Effectiveness and Safety of an Intravenous Immune Globulin (IVIG) Preparation in Post-exposure Prophylaxis (PEP) Against Measles in Infants

Benno Kohlmaier; Heidemarie Holzmann; Karin Stiasny; Manuel Leitner; Christoph Zurl; Volker Strenger; Michael Kundi; Werner Zenz

doi:10.3389/fped.2021.762793

Effectiveness and Safety of an Intravenous Immune Globulin (IVIG) Preparation in Post-exposure Prophylaxis (PEP) Against Measles in Infants

Front Pediatr. 2021 Dec 2:9:762793. doi: 10.3389/fped.2021.762793. eCollection 2021.

Authors

Benno Kohlmaier¹, Heidemarie Holzmann², Karin Stiasny², Manuel Leitner¹, Christoph Zurl¹, Volker Strenger³, Michael Kundi⁴, Werner Zenz¹

Affiliations

¹ Department of General Pediatrics, Medical University of Graz, Graz, Austria.
² Center for Virology, Medical University of Vienna, Vienna, Austria.
³ Clinical Division of Pediatric Pulmonology and Allergology, Medical University of Graz, Graz, Austria.
⁴ Department of Environmental Health, Center for Public Health, Medical University of Vienna, Vienna, Austria.

Abstract

Background: Administration of measles virus (MV)-specific IgG as post-exposure prophylaxis (PEP) is known to effectively prevent measles. Since the introduction of active immunization against measles, the levels of MV-specific IgG antibodies in the population have dropped. Therefore, the concentration of MV-specific antibodies in immunoglobulin products derived from human plasma donors has declined as the proportion of vaccinated donors has increased.
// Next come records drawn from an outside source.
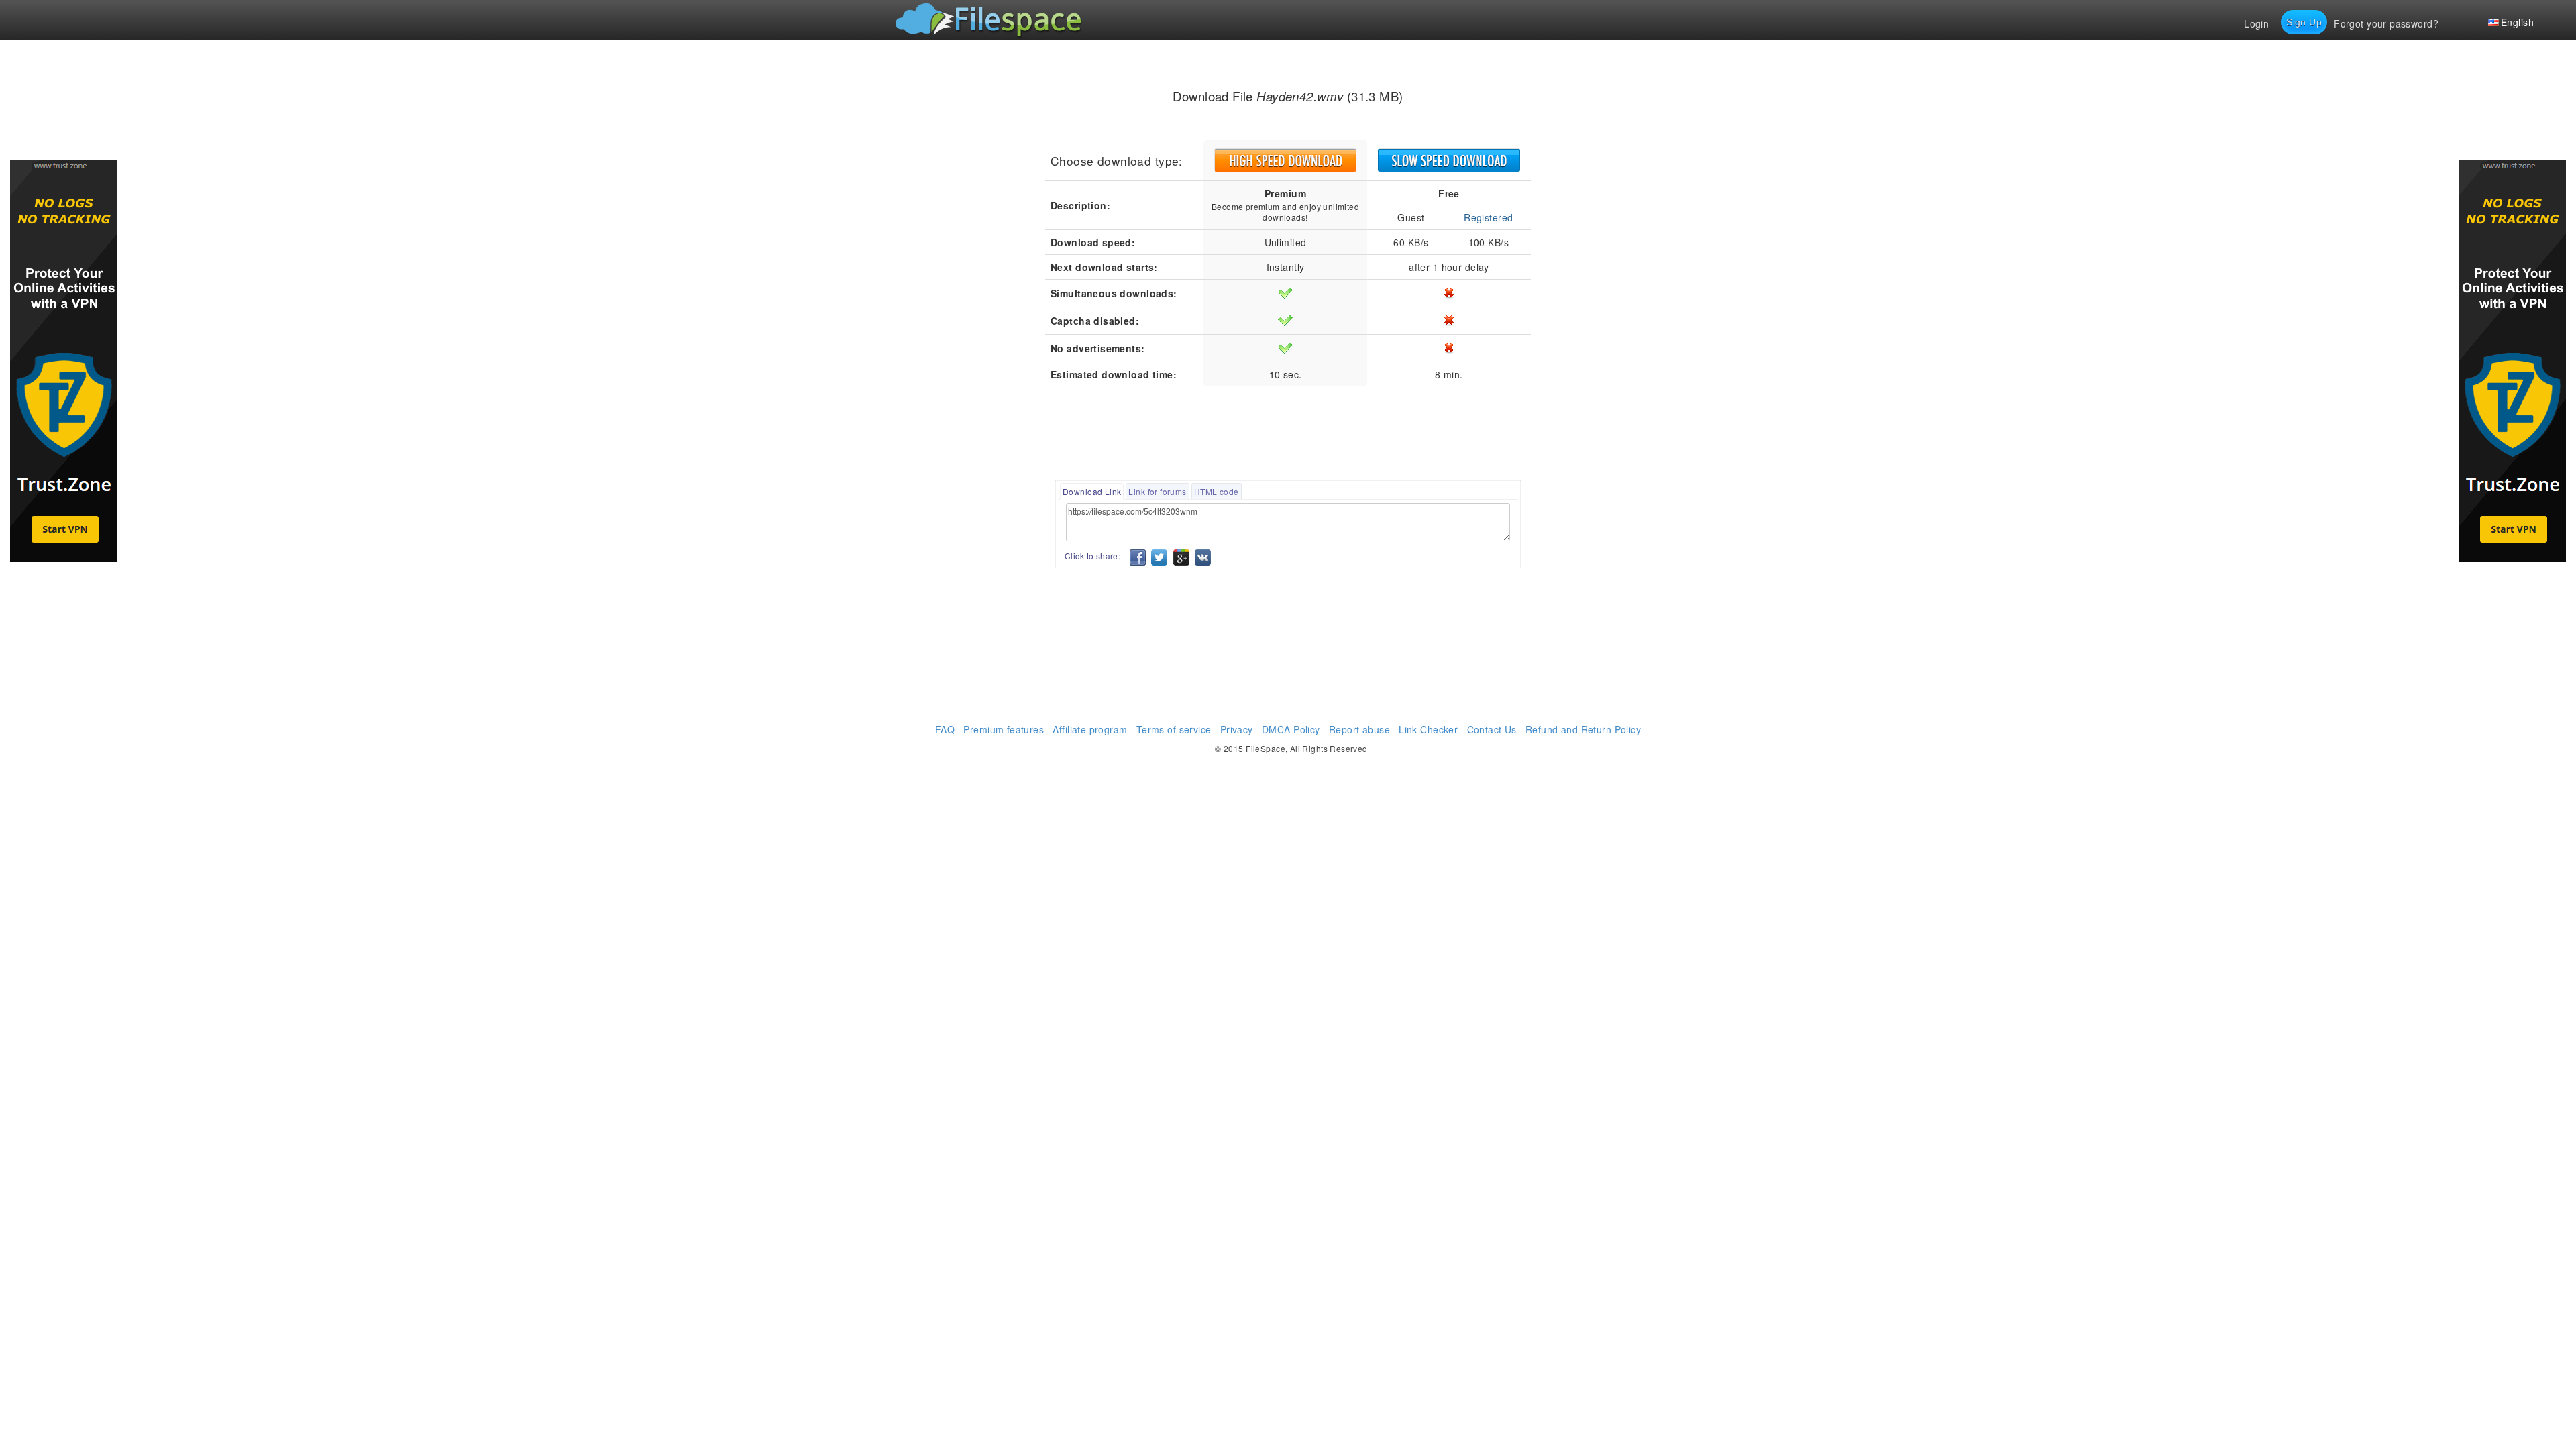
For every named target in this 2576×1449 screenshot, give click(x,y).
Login (2256, 23)
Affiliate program (1090, 729)
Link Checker (1428, 729)
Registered (1488, 217)
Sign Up (2304, 22)
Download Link (1092, 491)
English (2517, 22)
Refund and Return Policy (1583, 729)
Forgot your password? (2386, 23)
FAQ (945, 729)
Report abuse (1359, 729)
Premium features (1003, 729)
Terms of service (1174, 729)
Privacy (1236, 729)
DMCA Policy (1291, 729)
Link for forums (1157, 491)
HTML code (1216, 491)
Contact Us (1492, 729)
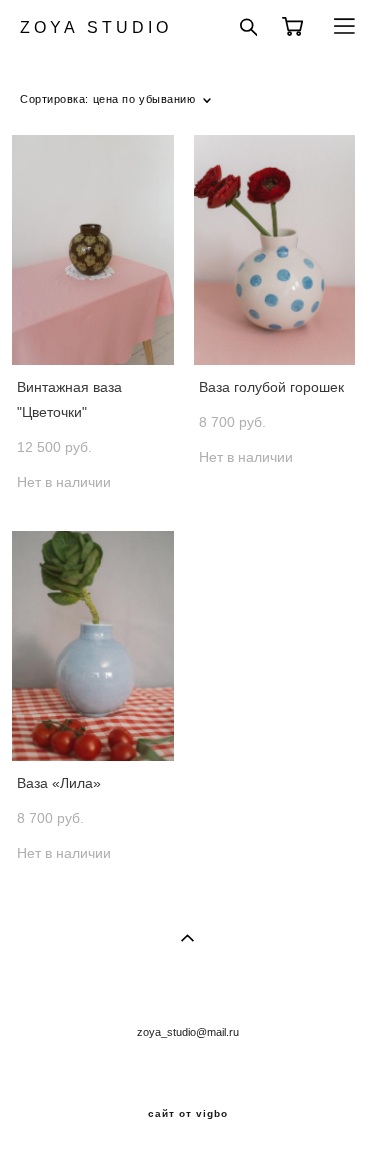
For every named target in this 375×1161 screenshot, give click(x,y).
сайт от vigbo (188, 1114)
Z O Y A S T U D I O (94, 28)
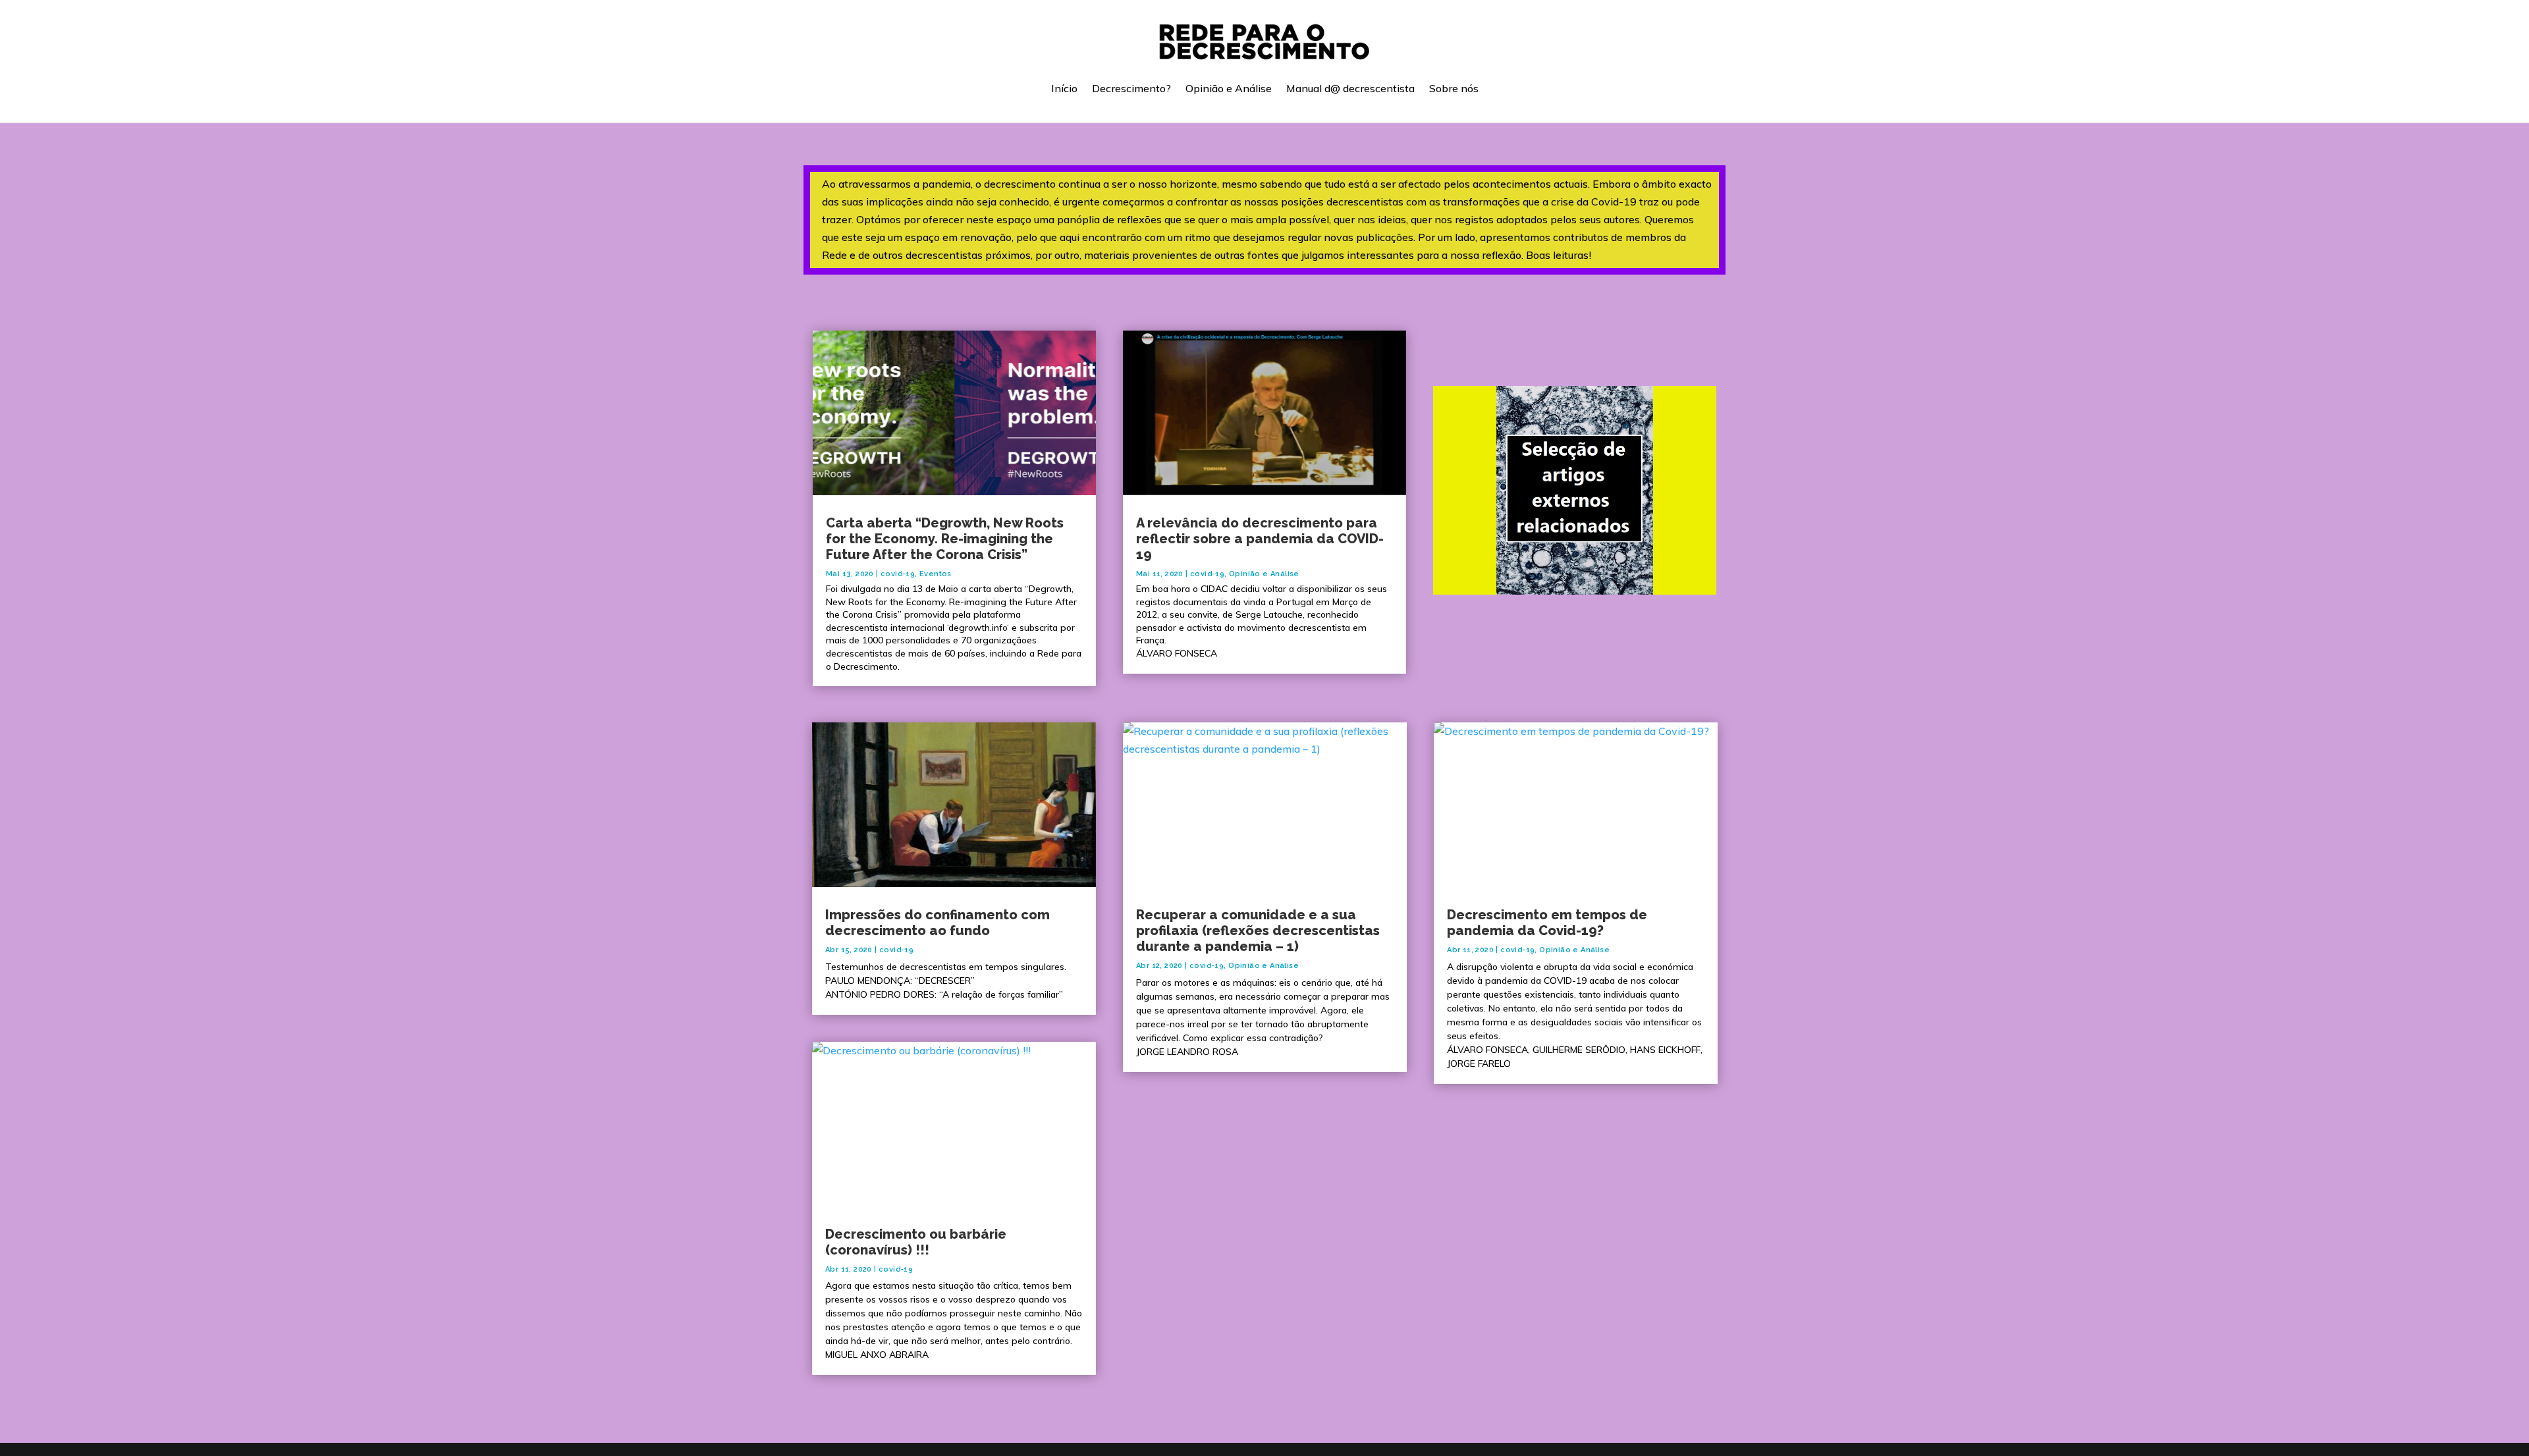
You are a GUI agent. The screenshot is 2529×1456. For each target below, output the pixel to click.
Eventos (935, 574)
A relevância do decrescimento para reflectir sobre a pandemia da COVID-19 (1260, 538)
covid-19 (898, 574)
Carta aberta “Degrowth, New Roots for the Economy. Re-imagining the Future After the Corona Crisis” (945, 538)
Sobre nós (1454, 88)
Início (1064, 88)
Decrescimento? (1131, 88)
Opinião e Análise (1228, 88)
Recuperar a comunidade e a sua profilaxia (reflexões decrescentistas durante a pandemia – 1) (1258, 930)
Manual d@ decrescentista (1350, 88)
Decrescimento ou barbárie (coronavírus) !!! (915, 1242)
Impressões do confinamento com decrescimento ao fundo (937, 922)
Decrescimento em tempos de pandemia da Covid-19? (1547, 922)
Literature on the effectiveness of PEP with current available immunoglobulins is limited. Here we examine the effectiveness of 400 mg/kg intravenous immunoglobulin (IVIG) (IgVena®, Kendrion) as PEP in infants during a measles outbreak in Austria, 2019. Methods: After exposure to a highly contagious measles patient, identified infants were evaluated for eligibility for IVIG PEP. Infants were tested for measles maternal antibodies, if the result was expected to be available within 72 h after exposure. IVIG was administered to eligible infants with negative maternal IgG antibody levels (n = 11), infants with protective levels but result beyond 72 h (n = 2) and infants not tested for maternal IgG antibodies (n = 52). Telephone enquiries were made asking for measles infection. Effectiveness was calculated using exact logistic regression. Samples of four out of seven used IVIG batches were tested for MV-neutralizing antibody capacity. Results: In 63 (96.9%) of 65 infants PEP with IVIG was administered. The parents of two infants declined IVIG PEP. None of the infants with IVIG PEP got measles or symptoms suggestive for measles, but both infants who did not receive PEP were infected. Effectiveness of IVIG PEP was calculated to be 99.3% (CI 95%: 88.7-100%). No serious adverse event of IVIG treatment was observed. The investigation on MV-neutralizing antibody capacity showed a geometric mean titer ranging from 10.0 to 12.7 IU/ml, resulting in a 1.57-2.26-fold higher concentration than postulated as minimum level for immunity. Conclusions: Our findings suggest that the used IVIG preparation provided an at least non-inferior protection rate compared to IVIG preparations derived from donors before the global introduction of standard active immunization against measles.

Keywords: intravenous immunoglobulins; maternal measles-specific IgG antibodies; measles outbreak control; measles post-exposure prophylaxis; measles virus specific neutralizing antibody.